Item position entries
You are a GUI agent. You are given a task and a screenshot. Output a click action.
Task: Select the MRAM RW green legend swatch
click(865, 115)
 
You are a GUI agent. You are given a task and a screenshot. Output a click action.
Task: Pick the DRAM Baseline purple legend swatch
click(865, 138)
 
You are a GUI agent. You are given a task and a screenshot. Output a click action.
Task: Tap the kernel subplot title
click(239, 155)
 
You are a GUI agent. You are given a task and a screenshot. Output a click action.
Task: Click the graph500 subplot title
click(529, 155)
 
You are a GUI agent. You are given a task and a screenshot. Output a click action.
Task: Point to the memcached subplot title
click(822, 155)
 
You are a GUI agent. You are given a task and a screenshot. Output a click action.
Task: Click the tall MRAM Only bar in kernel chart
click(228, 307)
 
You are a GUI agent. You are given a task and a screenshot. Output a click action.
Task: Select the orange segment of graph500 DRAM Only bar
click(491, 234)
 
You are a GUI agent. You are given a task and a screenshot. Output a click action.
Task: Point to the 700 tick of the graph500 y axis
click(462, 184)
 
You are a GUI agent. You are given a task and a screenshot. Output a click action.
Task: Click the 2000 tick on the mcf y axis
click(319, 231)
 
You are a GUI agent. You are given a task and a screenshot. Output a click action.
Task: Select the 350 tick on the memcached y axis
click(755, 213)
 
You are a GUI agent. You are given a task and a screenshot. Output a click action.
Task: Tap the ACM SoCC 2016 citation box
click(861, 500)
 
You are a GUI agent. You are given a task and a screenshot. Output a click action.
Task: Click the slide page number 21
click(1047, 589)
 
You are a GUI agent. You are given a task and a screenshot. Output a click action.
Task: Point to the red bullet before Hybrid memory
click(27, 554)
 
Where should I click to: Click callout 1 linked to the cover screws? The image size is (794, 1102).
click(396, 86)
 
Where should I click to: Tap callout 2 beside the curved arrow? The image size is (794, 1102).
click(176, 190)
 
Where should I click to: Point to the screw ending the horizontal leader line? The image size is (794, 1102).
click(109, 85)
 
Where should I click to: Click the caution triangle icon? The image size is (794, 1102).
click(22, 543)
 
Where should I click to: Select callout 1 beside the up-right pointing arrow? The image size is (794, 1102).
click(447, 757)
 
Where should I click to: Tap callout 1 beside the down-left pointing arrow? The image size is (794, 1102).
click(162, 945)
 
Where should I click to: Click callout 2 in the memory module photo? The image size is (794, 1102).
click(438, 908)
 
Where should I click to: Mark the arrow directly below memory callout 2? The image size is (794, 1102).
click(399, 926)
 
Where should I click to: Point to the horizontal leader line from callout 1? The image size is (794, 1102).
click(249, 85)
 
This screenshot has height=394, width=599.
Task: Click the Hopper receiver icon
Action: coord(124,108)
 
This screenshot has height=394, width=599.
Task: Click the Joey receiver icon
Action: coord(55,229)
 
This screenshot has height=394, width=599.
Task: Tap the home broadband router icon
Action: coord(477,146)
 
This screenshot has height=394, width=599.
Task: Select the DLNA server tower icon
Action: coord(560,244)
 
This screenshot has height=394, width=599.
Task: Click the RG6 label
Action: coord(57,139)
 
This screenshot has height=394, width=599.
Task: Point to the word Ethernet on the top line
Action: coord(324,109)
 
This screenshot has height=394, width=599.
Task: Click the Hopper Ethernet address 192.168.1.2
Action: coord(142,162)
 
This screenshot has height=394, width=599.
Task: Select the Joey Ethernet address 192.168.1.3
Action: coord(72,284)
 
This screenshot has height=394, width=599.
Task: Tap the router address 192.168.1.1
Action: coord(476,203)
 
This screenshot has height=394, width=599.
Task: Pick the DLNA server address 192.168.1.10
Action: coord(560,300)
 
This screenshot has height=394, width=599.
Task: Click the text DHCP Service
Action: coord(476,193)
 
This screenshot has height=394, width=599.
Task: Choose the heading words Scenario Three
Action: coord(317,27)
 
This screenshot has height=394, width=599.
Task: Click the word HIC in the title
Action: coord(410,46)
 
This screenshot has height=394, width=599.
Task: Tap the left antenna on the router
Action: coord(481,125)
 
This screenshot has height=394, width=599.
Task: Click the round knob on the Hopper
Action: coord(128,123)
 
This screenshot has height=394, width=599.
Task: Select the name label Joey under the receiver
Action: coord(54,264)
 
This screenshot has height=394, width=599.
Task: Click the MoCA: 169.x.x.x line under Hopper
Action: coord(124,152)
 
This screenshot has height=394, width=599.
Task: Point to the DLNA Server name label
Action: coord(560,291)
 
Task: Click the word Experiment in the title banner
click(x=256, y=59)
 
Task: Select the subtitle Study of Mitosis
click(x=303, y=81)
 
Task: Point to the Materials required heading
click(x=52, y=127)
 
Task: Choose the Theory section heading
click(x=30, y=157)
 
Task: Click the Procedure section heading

*TASK PROMPT:*
Count the lines in the records above that contain the string "name", treating uppercase and lowercase as different, and give only the number.

*REPLY TO THE TASK:*
2